Quel abîme de contradictions que l’esprit humain ! Si on discute avec des individus à peu près intelligents, ils conviendront bien que, « si tous les hommes étaient raisonnables, il n’y aurait pas besoin de gouvernement ; eux, à la rigueur, s’en passeraient facilement. Mais, malheureusement, tous les hommes ne sont pas raisonnables, certains voudraient abuser de leurs forces pour opprimer les autres, vivre à leurs dépens et ne rien faire ; pour parer à ces inconvénients, il faut une autorité qui les mette à la raison ! »

Ce qui, en termes concrets, revient à dire que, pris en masse, les individus sont trop mauvais pour s’entendre entre eux, mais que, pris individuellement ou par fractions, ils sauront gouverner les autres et qu’il faut se dépêcher de leur mettre une force entre les mains pour qu’ils puissent imposer leurs volontés ! Malheureuse logique ! Comme le raisonnement humain te donne le croc-en-jambe !

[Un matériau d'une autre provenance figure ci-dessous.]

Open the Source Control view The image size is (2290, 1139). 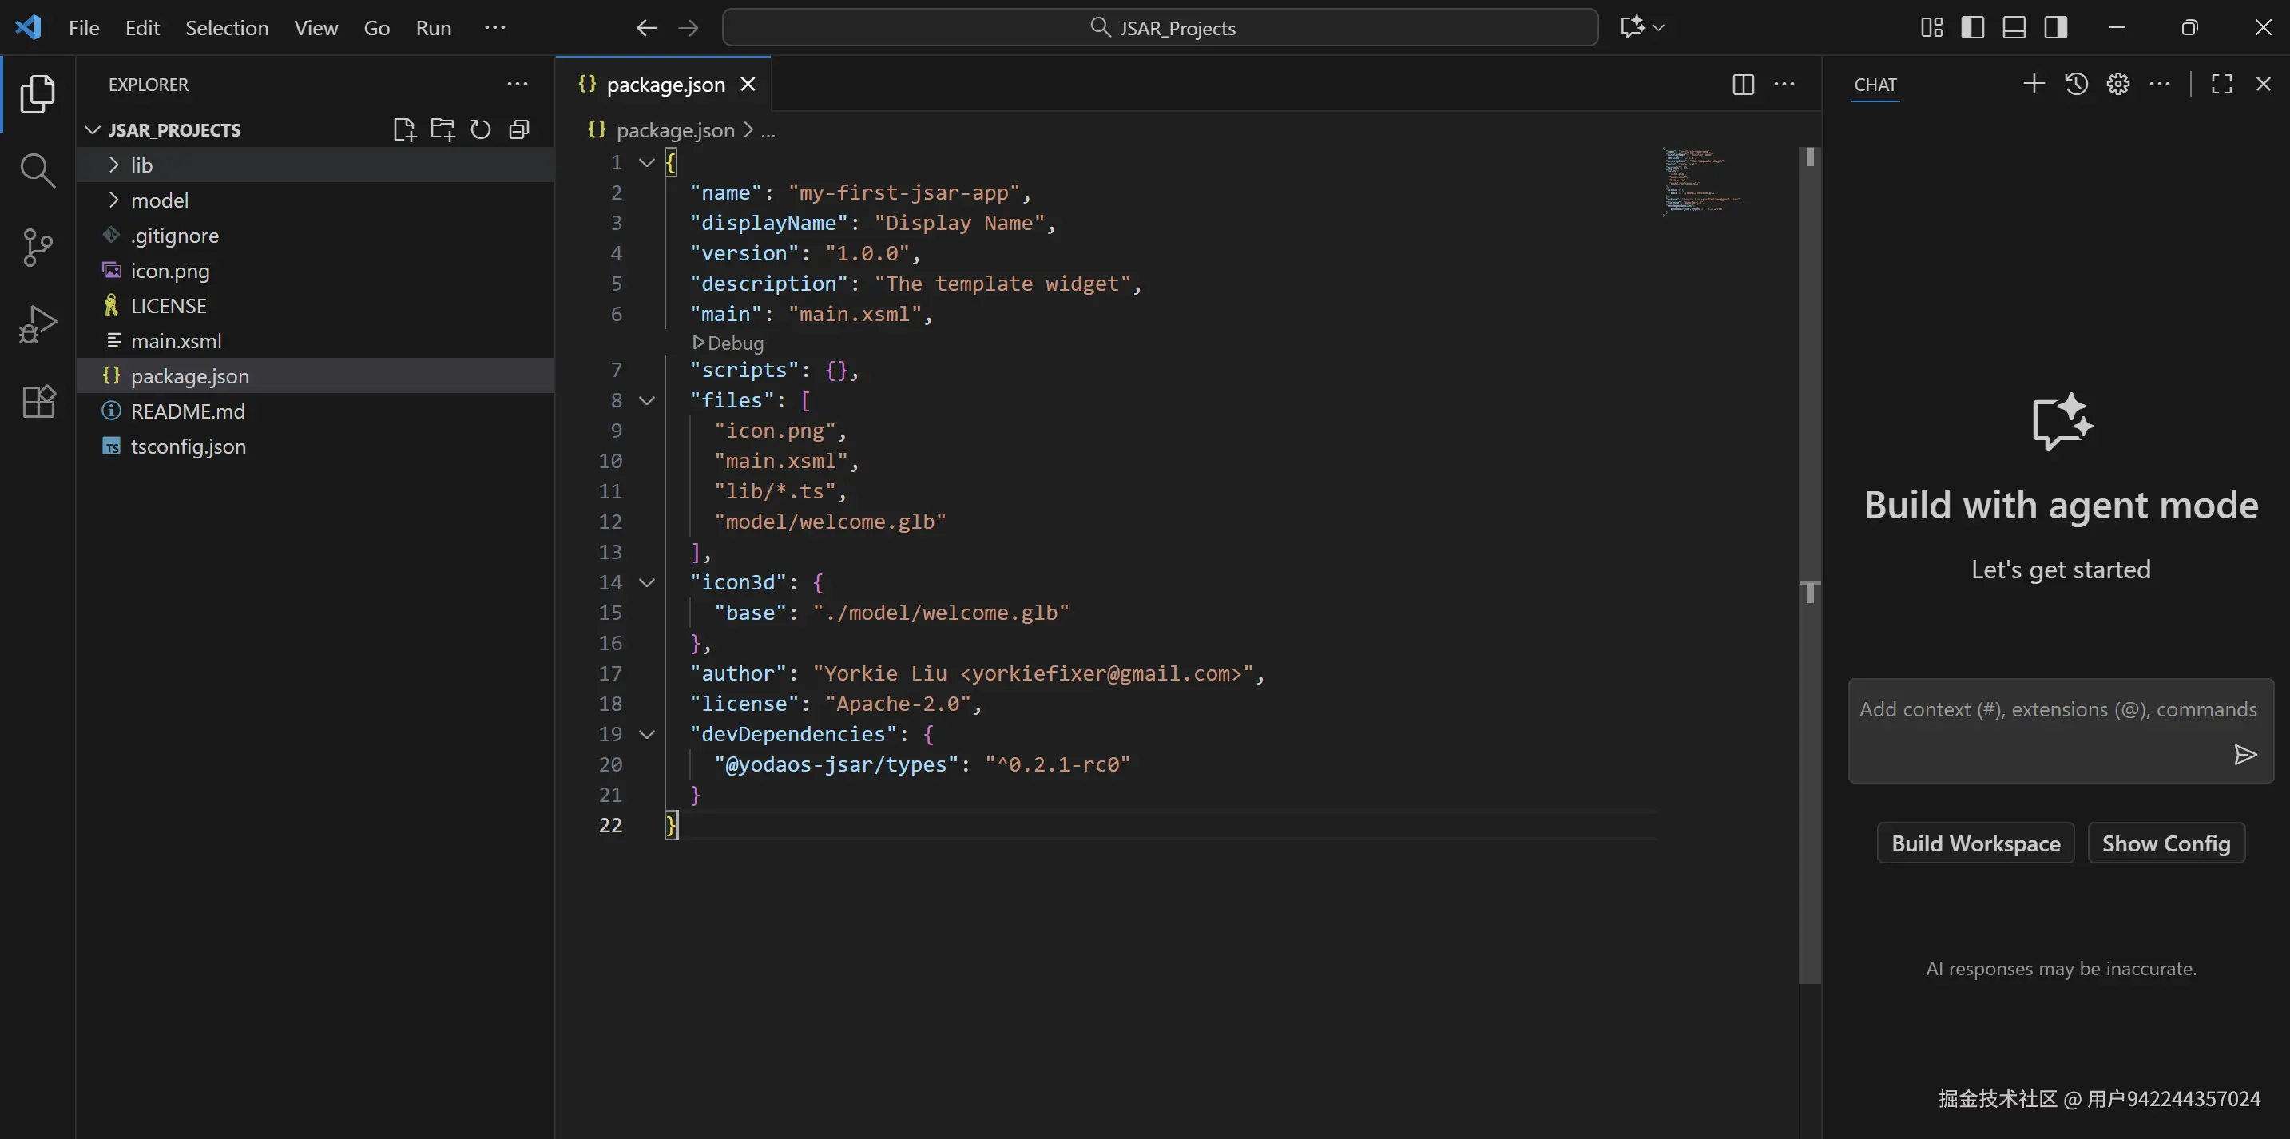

Tant qu’il y aura des individus pour commander, est-ce qu’ils ne seront pas, forcément, en antagonisme avec ceux qu’ils commandent ? Est-ce que les individus au pouvoir, fussent-ils sincères, n’auront pas leurs idées propres à faire prévaloir ? Et ces idées, si elles peuvent être bonnes, peuvent aussi être très mauvaises. Noyées dans la masse, elles resteront sans force, avec l’autorité aux mains de ceux qui les professent, elles seront imposées à ceux qui les repousseraient. Et plus les individus au pouvoir seraient sincères, plus impitoyables ils seraient contre ceux qui se révolteraient contre leur manière de voir, étant convaincus de travailler au bonheur de l’humanité.


Nous avons vu dans le chapitre précédent que notre esclavage politique était déterminé par notre situation économique ; nous avons gendarmes, juges, ministres, etc., parce que nous avons banquiers, propriétaires ; l’un entraîne l’autre. Si nous arrivons à renverser ceux qui nous exploitent à l’atelier, si nous arrivons à nous débarrasser de ceux qui nous tiennent aux entrailles, il n’y a plus besoin de la force qui les défend, elle n’a plus raison d’être.

Actuellement, il y a besoin d’un gouvernement, de lois, de députés pour les fabriquer, d’une magistrature pour appliquer ces lois, d’une police pour appuyer les décisions de la magistrature, parce que ceux qui possèdent ont besoin d’une force pour défendre ce dont ils se sont emparés contre les revendications de ceux qu’ils ont dépossédés.

Mais le travailleur, lui, qu’a-t-il à défendre ? Que lui importe tout cet attirail gouvernemental dont il est le seul à supporter les frais d’entretien, sans en tirer aucun profit, qui n’est là que pour lui apprendre qu’il n’a que le droit de crever de faim au milieu de l’abondance qu’il a créée ?

Aux jours sombres de révolte, quand la misère devenue plus intense pousse les travailleurs en masse dans la rue, ce sont encore ces institutions « sociales » qui se dressent devant eux et leur barrent la route de l’avenir. Il faut donc les détruire ; se bien garder de reconstituer une aristocratie nouvelle qui n’aurait qu’un but : jouir le mieux et le plus vite aux dépens de ses protégés. Qu’importe le choix de la main qui vous frappe, c’est à ne plus être frappés que nous devons viser.

N’oublions pas que, quel que soit le nom dont s’affuble l’autorité nouvelle, quelque bénigne qu’elle cherche à paraître, quels que soient les amendements que l’on y apporte, quel que soit le mode de recrutement de son personnel, ne s’en posera pas moins le dilemme suivant : ou bien ses décisions auront force de lois et seront obligatoires pour tous, alors elle aura besoin de toutes les institutions actuelles pour les appliquer et les faire respecter ? — Alors renonçons à être libres. — Ou bien les individus resteront libres de discuter les décisions gouvernementales, de s’y conformer s’il leur plaît, d’envoyer promener l’autorité si elle les embête ? — Alors la liberté reste entière, mais le gouvernement est inutile tout en restant une entrave et une menace. Conclusion : Pas de gouvernement.